Saturday, 6 February 2010

Visit to Bolam Lake

This morning, G and I decided that we wanted to walk somewhere different, so we went off to Bolam Lake. This used to be part of the grounds of Bolam Hall but now belongs to Northumberland County Council and is available for all to enjoy. Usually there are plenty of people walking, picnicing or even canoeing on the lake, but it was really lovely today because we nearly had the place to ourselves and there were no noisy children, so we could hear the birds uninterrupted!

Bolam Hall was built about 1800, on the site of the village of Bolam, which disappeared after the Great Plague. The lake was made by the then owners and many interesting trees were planted, some of which are still to be seen.
Having parked in a road-side car park, we walked round the end of the lake and along most of the other side, towards the Visitor Centre. We passed this view of the lake.

Unfortunately, the swans, various varieties of duck and the seagulls were feeding too far away, off the end of the island. Even when I went right in on the photo, they could not be seen, but there were a great crowd of them, all making use of an area that was ice-free. A little further along we came to this leaning tree.

I loved the line and filigree nature of it, only spoilt by the detritis that was set in the ice underneath it.

When we got to the Visitor Centre we looked at the plan of the site and decided to follow a tack round through the trees and rond the edge of the site, which passes an iron age fort. I am glad that we did because on the way we passed this monster.

All through the woods, and particularly near the lake, where there are a number of rhododendrons, there was much damage caused by the weight of the snow. A lot of work had already been done, especially where paths had been blocked, but there is much more to do. I expect that this monster had reached this state before the snow, probably by degrees over the last few years, with a gale taking it to its current stage. I wonder how many years it has seen.

Sadly, we failed to find the iron age fort but we completed our walk back at our car park and returned home feeling much refreshed for the hour in the fresh air.


mollygolver said...

I loved going for that virtual walk with you. The pictures are lovely. Gosh that poor old tree's taken a battering. One of my pet hates is when people just dump garbage everywhere as it seems in that beautiful lake. Shame on them!

Frances said...

Thank you, Withy, for taking us along for that walk.

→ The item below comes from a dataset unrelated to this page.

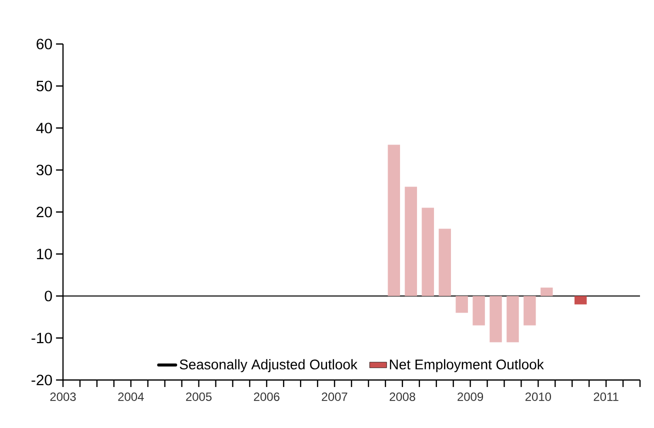 The height and width of the screenshot is (428, 654). I want to click on y-tick-label: 50, so click(44, 86).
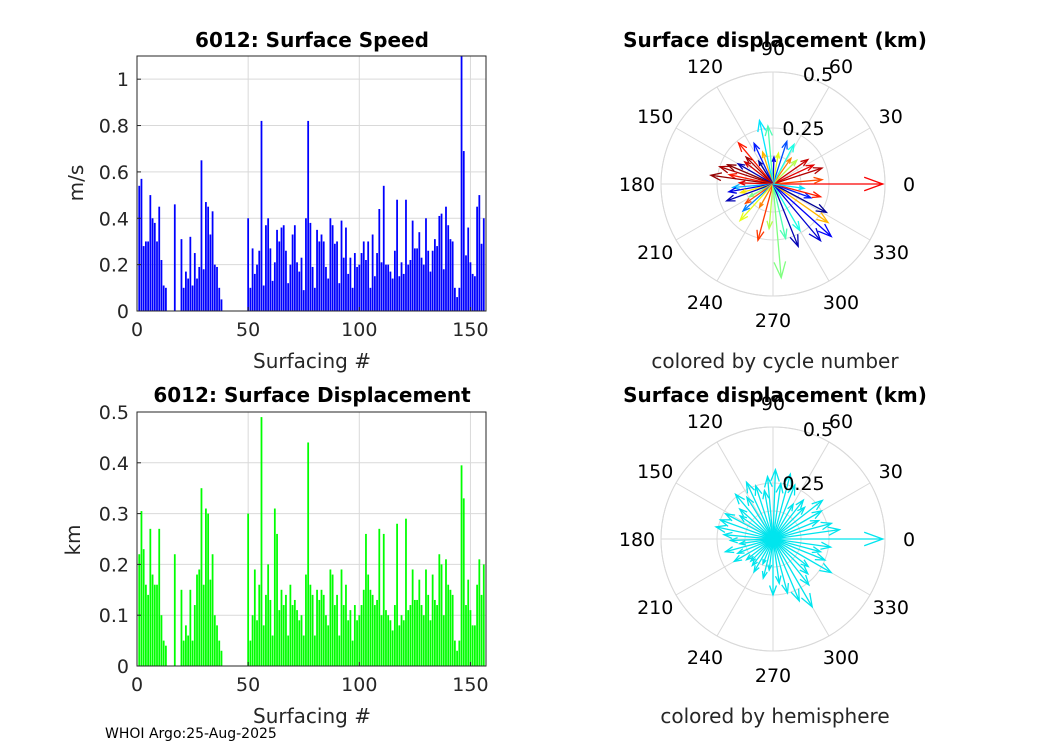  Describe the element at coordinates (773, 404) in the screenshot. I see `polar-angle-label: 90` at that location.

I would not otherwise have even known of the existance of Bolam Lake.

I love your use of the word "filagree." I really loved that photo of the trees whose branches hand near the lake.

Great to have a good walk outdoors in such lovely scenery. I guess that my walk around my city neighborhood this afternoon, that covered a bit over a mile was full of visual interest, but not too much of that interest was supplied by Mother Nature.


Pam said...

Such a sense of history in this post Withy, with haunting yet picturesque scenery, so very different to the brash, drought-weary suburban streets where I am.Thanks for the escape.x

Dave Hunt said...

Feel like we were with you, don't worry, we were not stalking, must have been someone else...
Your walk reminds me that this time of year is that gap between winter and spring, rather nice to think that nature is soon to stretch its legs and get ready for the year ahead.